One common myth about welfare is that recipients are unmotivated and not working. About 73% of recipients are from working families. Some programs, such as TANF, actually require that families work, but they might just need assistance until they are financially stable. Income inequality is another factor contributing to working individuals needing financial help. The second misconception is that welfare recipients are mostly people of color, rooted in racist assumptions. It is also untrue: about 40% of SNAP recipients are white, making white people the largest racial group on food stamps. This is despite the systemic inequalities that put people of color behind white people in terms of wage earnings.
Third, people believe that undocumented populations are stealing welfare benefits from U.S. citizens who need them. This is both false and impossible. Undocumented folks are not eligible for welfare programs. Even for immigrants who are legal U.S. residents, federal welfare programs have stringent criteria for eligibility. The fourth myth about welfare is that women are working the system’s loopholes, known as “welfare queens.” This is a racialized term used to describe women accused of cheating the system to receive maximum benefits. This term can be traced back to 1976 when Ronald Reagan talked about one woman in Chicago who used multiple names, addresses, and telephone numbers to collect food stamps and other government benefits. Her benefits amounted to over $150,000 per year. This incident is an exception, not the rule. Welfare programs have restrictions in place to prevent this type of incident from happening.
Another misconception about welfare is that people who go on welfare will “freeload” off it for years, even after they don’t need it. This is not possible, as recipients cannot receive benefits unless they demonstrate a dire need for assistance. TANF programs have a lifetime limit of five years. These restrictions can often prevent some people from accessing the support they need. Many families use welfare to build their finances back up and get back on their feet with no intention of staying on it longer than needed.
One final myth about welfare is that the programs are wasting taxpayer money. UC Berkeley found that welfare programs cost taxpayers about $152.8 billion every year. Compared to other federal spending, such as defense spending, this a small percentage of the overall federal budget. It also indicates a need for better wages and is not even close to being enough for low-income families in the U.S. These tax dollars aren’t wasted - they’re helping families who desperately need it.
Drug Testing for Welfare
Almost all U.S. states have enacted or proposed legislation requiring drug testing of people applying for welfare. The push for drug-testing started in 1996 with a federal welfare reform for Temporary Assistance for Needy Families (TANF).
Drug testing for welfare applicants and recipients is a controversial topic. Some believe that benefits can be difficult enough to receive without drug testing, and testing could unfairly target people’s past. Additionally, drug-testing could fall down a slippery slope of unjustly profiling people, especially because of their race.

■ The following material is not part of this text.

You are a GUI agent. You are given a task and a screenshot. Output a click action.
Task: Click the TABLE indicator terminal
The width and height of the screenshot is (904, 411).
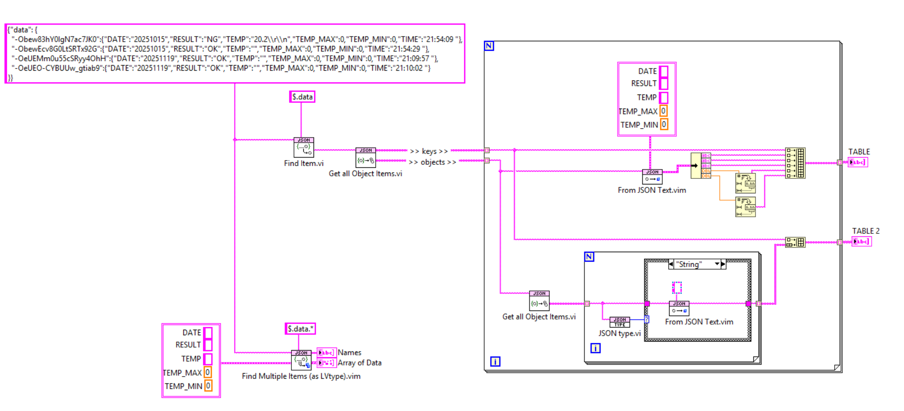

On the other hand, supporters argue that people often have to pass drug tests at their jobs, so people should have to pass them to receive federally funded assistance.
In 2009, over 20 states proposed legislation that would require drug testing as part of eligibility for welfare programs. The following year, at least 12 states had similar proposals. None of these proposals became law. Three states passed legislation in 2011, four states enacted laws in 2012, two states passed legislation in 2013, and three states passed legislation in 2014. This brought the total to 12 states. In 2015, Arkansas and Wisconsin enacted legislation, followed by West Virginia in 2016.